According to representatives of the Honeywell Corp. who briefed the committee Tuesday, latest testing confirmed that harmful chemicals at the company’s 430 Main St. site are below dangerous levels and plans were being made to demolish an existing building on the property.

“We are very hopeful that we continue to get good data over the next three quarters,” Honeywell remediation manager Maria Kaouris told committee members.

Kaouris said four consecutive quarters of testing with traces of organic solvents called trichloroethene, or TCE, within acceptable limits must be registered before the property can pass rigorous federal and state safety standards.

Already, said Kaouris, one quarter has met the standard with three more to go over the course of 2014.

Should safety levels be maintained over those quarters, a risk assessment of the property would be conducted and submitted to the state for approval followed by demolition of the building and eventual disposition of the property.

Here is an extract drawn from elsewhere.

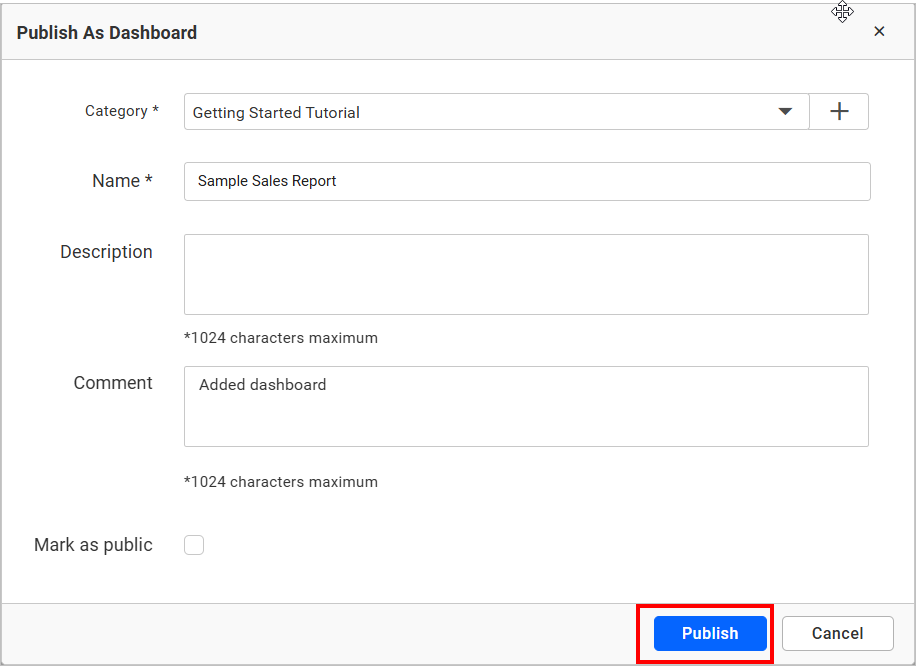The height and width of the screenshot is (666, 916).
Task: Select the text Getting Started Tutorial
Action: click(x=276, y=112)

Contaminants in the ground at the Main Street site included metals (hexavalent chromium) and TCEs that were used as degreasers in the manufacture and later treatment and disposal of circuit boards.

Most of the contamination on the property has been located in an area formerly used for wastewater treatment and its disposal in a leaching bed called by Honeywell cleanup officials as the “hot spot.”

The residual contaminants in the soil are all that is left of a company called Conductorlab, which opened the manufacturing facility in 1958 and remained in operation at the 3.2-acre site until closing in 1985.

Since then, only the groundwater and treatment system have been in operation with such Honeywell subsidiaries as Grimes Aerospace performing monitoring duties at the site, which have included the installation of groundwater monitoring wells on and off the property, water and soil sampling, and indoor air-quality testing.

That situation was altered with the introduction of oxidizing chemicals made of iron and sodium persulfates which were leached into the underlying bedrock beneath the property.

Those efforts, reported Kaouris, have apparently succeeded rendering the contaminants inert to the point where they were “essentially gone.”

Assuming that the site will be found clean, Kaouris said that the existing building there would be razed in 2015 with each piece inspected for further contamination and safely disposed, cleaned or recycled.

At that point, said Kaouris, Honeywell would conduct talks with the town to decide what to do with the property — either sell it on the private market with a use-limitation rider or use it for municipal purposes.

Honeywell will remain responsible for the site should any questions regarding contamination arise in the future.

Members decided to doublecheck Honeywell’s work by hiring an independent company to peer review its claims.